Caso o valor da multa acumulada não seja quitado dentro do prazo estipulado, o Judiciário poderá autorizar a penhora online e o bloqueio das contas públicas dos órgãos executados. A nova decisão também aumentou a cobrança diária de R$ 5 mil para R$ 10 mil em caso de novos descumprimentos.
A determinação original exigia a redução da tarifa de esgoto para o patamar de 60% do valor consumido de água pelo período de cinco anos. Anteriormente, as taxas cobradas na cidade atingiam até 80% da fatura de água dos moradores.

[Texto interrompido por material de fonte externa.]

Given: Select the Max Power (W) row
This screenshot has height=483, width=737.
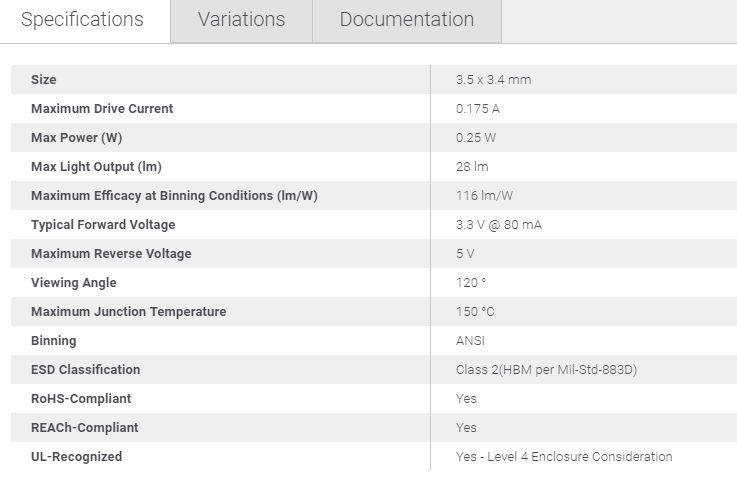Looking at the screenshot, I should [x=374, y=138].
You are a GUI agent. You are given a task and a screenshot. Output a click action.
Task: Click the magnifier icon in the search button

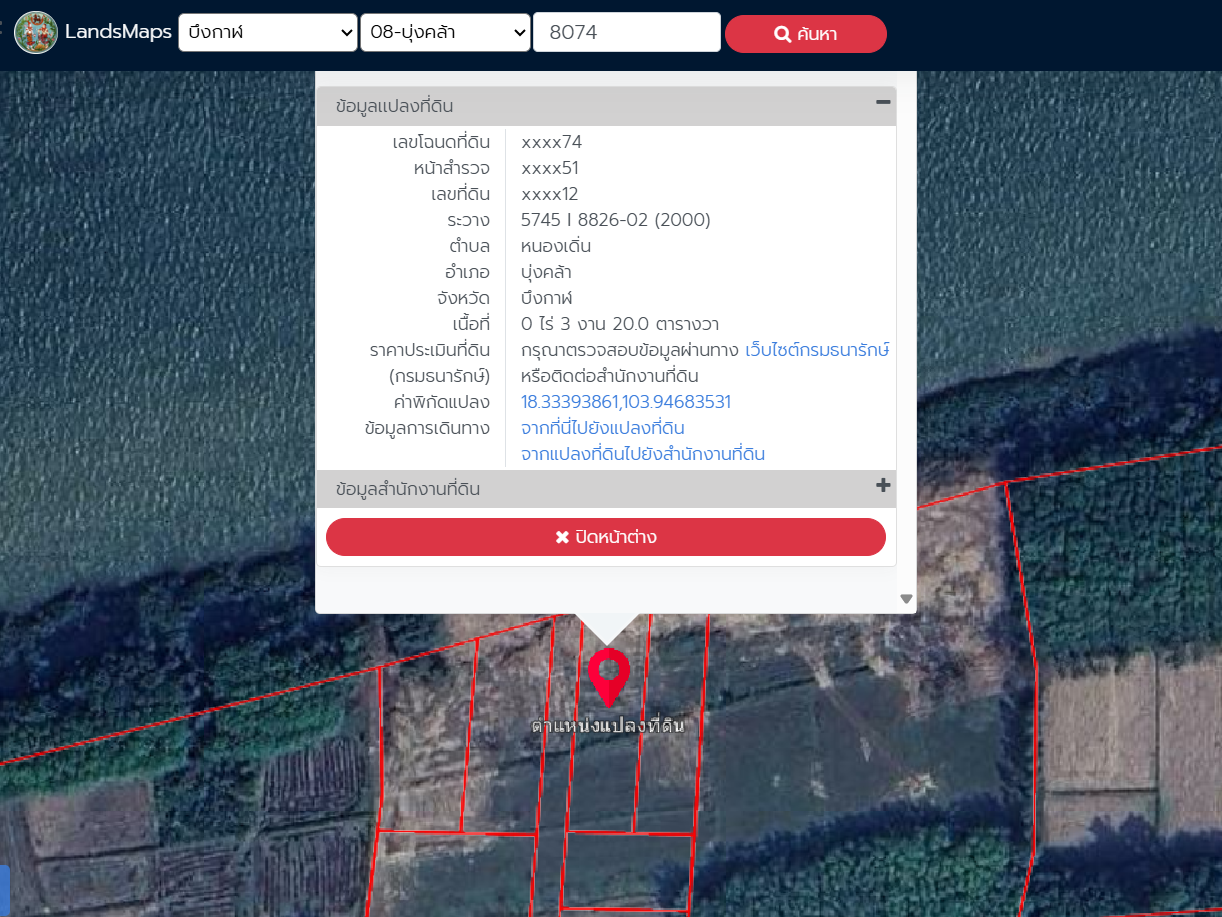pos(783,35)
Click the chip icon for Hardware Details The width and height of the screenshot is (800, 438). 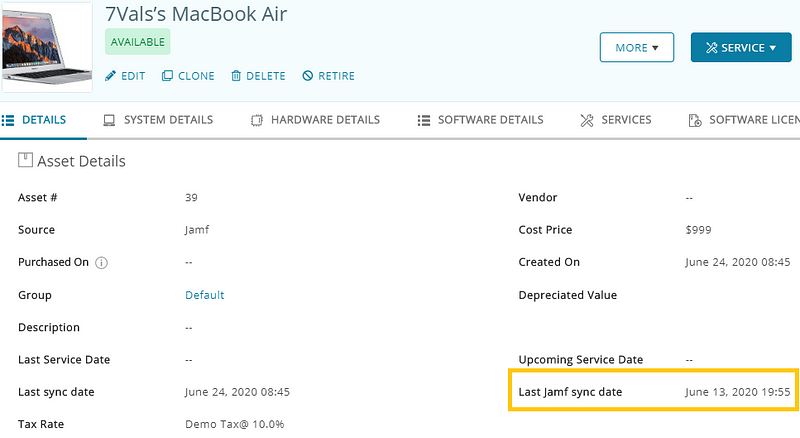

Irregularidades operacionais e contaminação
A ação teve origem em investigações conduzidas pela 1ª Promotoria de Justiça de Catalão, que apontaram falhas graves na operação da Estação de Tratamento de Esgoto (ETE) local. Entre os problemas identificados pelo Ministério Público de Goiás (MPGO), estavam o despejo clandestino de resíduos e a degradação direta do Córrego Pirapitinga.
Com a confirmação da sentença e sem possibilidade de novos recursos, o MPGO deu início à fase de execução no começo deste ano. Diante da manutenção das faturas sem o desconto obrigatório, a promotoria solicitou a cobrança dos valores acumulados.
Ao avaliar o pedido, o Judiciário rejeitou a tentativa da autarquia municipal de limitar o alcance do benefício, classificando a manobra como protelatória.
"A redução tarifária deve alcançar toda a população afetada pelos severos problemas ambientais e pela má prestação do serviço público prestado no município", destacou a apuração do caso.
Exigências ambientais e dano coletivo
Além da readequação imediata nas faturas de cobrança, a administração municipal e a autarquia continuam obrigadas a comprovar a paralisação do despejo poluidor em cursos d'água, apresentar a licença ambiental regularizada e implantar uma barreira vegetal no entorno da estação.
A elevação da multa diária para R$ 10 mil terá teto limite de até 90 dias de aplicação. O processo também estabelece o pagamento obrigatório de indenização por danos morais coletivos.